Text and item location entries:
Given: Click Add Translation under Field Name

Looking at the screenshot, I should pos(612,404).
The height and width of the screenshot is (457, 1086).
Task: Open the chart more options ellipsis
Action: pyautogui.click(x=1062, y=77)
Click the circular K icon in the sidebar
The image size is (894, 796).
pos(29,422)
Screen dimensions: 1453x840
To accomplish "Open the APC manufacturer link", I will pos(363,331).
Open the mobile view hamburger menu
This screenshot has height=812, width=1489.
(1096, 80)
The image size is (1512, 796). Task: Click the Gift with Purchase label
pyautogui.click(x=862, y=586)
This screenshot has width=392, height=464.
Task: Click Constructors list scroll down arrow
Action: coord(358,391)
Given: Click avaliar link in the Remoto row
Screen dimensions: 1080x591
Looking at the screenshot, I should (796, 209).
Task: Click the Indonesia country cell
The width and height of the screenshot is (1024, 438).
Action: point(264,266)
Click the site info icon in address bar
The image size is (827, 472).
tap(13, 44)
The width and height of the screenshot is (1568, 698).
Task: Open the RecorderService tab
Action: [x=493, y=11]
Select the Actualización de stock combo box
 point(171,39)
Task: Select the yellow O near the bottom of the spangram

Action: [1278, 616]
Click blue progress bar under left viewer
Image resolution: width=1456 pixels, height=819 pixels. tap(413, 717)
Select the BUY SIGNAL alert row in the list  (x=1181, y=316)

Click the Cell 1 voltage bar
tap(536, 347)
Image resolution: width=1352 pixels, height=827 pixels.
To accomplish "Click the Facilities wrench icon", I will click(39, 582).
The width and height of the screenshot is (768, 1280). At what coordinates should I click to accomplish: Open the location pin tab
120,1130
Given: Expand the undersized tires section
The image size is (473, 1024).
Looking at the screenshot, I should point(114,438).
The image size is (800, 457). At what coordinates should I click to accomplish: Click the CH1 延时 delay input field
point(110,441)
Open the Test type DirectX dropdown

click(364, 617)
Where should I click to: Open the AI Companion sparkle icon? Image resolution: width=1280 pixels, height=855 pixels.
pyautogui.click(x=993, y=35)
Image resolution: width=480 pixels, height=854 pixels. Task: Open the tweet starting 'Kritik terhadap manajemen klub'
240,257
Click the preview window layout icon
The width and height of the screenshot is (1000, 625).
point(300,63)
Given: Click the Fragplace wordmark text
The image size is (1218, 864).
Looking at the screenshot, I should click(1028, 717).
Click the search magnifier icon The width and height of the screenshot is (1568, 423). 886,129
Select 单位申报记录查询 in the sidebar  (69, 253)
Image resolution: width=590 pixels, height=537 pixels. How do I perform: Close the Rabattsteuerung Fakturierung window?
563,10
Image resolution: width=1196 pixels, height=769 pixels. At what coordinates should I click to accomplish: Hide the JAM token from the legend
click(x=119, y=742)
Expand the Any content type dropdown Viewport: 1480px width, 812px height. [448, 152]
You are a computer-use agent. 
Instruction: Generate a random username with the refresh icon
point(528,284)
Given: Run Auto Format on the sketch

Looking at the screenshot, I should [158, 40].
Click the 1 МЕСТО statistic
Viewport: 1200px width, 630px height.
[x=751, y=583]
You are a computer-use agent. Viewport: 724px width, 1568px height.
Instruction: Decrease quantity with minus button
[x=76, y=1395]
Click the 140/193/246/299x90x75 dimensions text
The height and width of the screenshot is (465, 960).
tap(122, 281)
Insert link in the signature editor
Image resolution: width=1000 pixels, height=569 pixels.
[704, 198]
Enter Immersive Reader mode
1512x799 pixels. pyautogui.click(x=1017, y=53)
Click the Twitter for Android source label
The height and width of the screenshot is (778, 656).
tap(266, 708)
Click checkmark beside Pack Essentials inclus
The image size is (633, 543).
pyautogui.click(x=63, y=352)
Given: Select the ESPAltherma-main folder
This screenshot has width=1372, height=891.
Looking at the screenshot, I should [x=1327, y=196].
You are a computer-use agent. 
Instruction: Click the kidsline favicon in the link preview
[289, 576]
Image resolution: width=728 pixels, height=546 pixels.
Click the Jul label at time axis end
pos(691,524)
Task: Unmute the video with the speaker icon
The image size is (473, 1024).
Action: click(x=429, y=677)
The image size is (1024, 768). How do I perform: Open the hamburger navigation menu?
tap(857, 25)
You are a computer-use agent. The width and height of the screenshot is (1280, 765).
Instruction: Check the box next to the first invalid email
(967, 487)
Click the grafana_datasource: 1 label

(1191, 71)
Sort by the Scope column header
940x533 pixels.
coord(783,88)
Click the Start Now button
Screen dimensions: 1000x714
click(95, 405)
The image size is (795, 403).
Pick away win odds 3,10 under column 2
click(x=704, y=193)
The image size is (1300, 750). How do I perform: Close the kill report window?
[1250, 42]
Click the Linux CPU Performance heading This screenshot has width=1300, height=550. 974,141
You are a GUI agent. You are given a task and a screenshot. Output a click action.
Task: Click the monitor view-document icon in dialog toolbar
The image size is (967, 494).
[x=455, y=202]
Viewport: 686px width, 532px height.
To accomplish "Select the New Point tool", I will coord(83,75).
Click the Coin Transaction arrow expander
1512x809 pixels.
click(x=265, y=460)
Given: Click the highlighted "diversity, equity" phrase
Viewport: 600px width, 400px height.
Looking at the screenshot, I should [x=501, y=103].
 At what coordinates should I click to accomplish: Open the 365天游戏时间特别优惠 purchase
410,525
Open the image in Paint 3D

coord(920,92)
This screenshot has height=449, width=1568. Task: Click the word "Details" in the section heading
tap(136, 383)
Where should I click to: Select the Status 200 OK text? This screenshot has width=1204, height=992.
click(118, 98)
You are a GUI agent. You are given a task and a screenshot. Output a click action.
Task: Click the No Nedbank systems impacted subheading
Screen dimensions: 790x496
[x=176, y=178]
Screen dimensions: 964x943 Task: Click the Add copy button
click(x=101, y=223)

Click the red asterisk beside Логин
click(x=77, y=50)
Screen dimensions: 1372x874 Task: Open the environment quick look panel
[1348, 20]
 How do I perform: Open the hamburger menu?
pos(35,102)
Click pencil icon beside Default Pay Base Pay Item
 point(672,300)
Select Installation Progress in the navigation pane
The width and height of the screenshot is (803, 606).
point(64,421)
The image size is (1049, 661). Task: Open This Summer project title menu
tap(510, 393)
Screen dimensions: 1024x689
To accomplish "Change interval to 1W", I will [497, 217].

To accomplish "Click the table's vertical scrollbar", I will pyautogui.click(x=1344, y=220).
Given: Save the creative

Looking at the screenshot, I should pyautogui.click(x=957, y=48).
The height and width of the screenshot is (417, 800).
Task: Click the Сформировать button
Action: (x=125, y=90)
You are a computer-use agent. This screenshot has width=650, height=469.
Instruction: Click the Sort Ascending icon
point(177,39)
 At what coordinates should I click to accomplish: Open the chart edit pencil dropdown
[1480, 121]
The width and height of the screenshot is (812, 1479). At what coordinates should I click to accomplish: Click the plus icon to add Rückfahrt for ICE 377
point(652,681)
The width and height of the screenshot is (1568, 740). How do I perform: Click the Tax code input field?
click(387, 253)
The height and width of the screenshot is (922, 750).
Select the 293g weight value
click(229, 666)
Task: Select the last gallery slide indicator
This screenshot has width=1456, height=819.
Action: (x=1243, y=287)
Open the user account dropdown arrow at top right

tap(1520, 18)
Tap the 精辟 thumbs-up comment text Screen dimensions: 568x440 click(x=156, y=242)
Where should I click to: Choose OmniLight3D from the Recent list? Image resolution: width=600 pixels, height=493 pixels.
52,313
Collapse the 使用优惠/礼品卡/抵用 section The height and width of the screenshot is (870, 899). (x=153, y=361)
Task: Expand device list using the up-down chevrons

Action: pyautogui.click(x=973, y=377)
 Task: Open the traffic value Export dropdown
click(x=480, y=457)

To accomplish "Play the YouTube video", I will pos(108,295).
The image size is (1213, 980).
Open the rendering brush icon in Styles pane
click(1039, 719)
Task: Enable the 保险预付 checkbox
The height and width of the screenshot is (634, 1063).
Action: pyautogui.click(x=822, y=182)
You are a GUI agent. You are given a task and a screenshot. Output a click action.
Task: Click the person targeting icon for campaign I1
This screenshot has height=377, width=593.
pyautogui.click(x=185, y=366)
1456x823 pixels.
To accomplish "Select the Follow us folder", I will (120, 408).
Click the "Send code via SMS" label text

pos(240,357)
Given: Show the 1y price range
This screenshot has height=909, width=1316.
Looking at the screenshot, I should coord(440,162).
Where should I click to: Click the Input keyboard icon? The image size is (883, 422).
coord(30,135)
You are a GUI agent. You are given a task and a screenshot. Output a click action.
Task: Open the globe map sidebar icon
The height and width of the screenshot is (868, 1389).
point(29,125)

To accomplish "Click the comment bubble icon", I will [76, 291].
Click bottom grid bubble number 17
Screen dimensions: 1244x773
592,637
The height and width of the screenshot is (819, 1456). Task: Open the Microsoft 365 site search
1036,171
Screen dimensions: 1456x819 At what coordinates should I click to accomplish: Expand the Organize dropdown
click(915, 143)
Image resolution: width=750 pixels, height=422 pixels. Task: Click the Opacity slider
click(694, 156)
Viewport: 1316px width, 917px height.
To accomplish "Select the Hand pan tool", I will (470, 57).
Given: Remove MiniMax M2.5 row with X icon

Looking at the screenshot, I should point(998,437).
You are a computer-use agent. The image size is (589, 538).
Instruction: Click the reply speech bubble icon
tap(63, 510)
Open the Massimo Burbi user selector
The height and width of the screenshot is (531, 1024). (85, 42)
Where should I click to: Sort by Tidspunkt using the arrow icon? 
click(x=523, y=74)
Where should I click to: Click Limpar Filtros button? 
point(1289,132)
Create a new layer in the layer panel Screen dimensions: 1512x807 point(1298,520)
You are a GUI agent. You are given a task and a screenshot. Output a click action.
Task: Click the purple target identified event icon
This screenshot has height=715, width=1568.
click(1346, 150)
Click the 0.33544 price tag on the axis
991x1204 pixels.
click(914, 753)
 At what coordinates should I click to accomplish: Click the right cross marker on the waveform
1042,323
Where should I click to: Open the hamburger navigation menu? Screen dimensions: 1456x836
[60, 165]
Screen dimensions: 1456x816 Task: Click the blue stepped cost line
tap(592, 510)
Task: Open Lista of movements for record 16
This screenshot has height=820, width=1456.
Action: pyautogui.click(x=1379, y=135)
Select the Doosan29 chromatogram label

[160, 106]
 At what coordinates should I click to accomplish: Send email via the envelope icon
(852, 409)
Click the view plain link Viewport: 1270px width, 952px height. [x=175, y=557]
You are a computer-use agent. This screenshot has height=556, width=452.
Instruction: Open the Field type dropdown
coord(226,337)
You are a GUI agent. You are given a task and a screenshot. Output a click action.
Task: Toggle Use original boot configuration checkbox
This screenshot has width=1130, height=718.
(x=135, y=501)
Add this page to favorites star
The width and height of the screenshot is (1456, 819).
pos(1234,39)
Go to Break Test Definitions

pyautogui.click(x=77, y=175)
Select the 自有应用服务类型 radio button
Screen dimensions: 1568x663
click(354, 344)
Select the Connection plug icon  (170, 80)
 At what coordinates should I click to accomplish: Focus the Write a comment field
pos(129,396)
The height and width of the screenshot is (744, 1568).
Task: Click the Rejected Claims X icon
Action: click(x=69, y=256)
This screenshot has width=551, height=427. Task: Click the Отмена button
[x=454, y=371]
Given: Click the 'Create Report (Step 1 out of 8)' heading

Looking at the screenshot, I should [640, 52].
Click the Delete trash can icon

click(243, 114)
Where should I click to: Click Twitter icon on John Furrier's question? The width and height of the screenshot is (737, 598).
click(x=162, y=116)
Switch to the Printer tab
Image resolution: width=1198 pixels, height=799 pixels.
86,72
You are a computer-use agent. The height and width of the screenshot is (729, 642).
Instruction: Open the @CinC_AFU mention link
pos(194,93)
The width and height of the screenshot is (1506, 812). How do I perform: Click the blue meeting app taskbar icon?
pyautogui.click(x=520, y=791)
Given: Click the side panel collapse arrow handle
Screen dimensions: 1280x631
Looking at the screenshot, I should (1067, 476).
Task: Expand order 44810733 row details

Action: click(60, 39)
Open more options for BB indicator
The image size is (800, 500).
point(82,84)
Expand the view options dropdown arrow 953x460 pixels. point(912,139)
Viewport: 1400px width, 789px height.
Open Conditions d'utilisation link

-- EXERCISE GOAL --
Please rewrite the items between the lines holding "Collapse the 使用优惠/礼品卡/抵用" and "I will pos(108,295).", inclusive, offsetting every coordinate in the answers by adding 54 to it.

-- FINAL RESULT --
Collapse the 使用优惠/礼品卡/抵用 section The height and width of the screenshot is (870, 899). (x=207, y=415)
Task: Expand device list using the up-down chevrons

Action: pyautogui.click(x=1027, y=431)
 Task: Open the traffic value Export dropdown
click(x=534, y=511)

To accomplish "Play the YouTube video", I will pos(162,349).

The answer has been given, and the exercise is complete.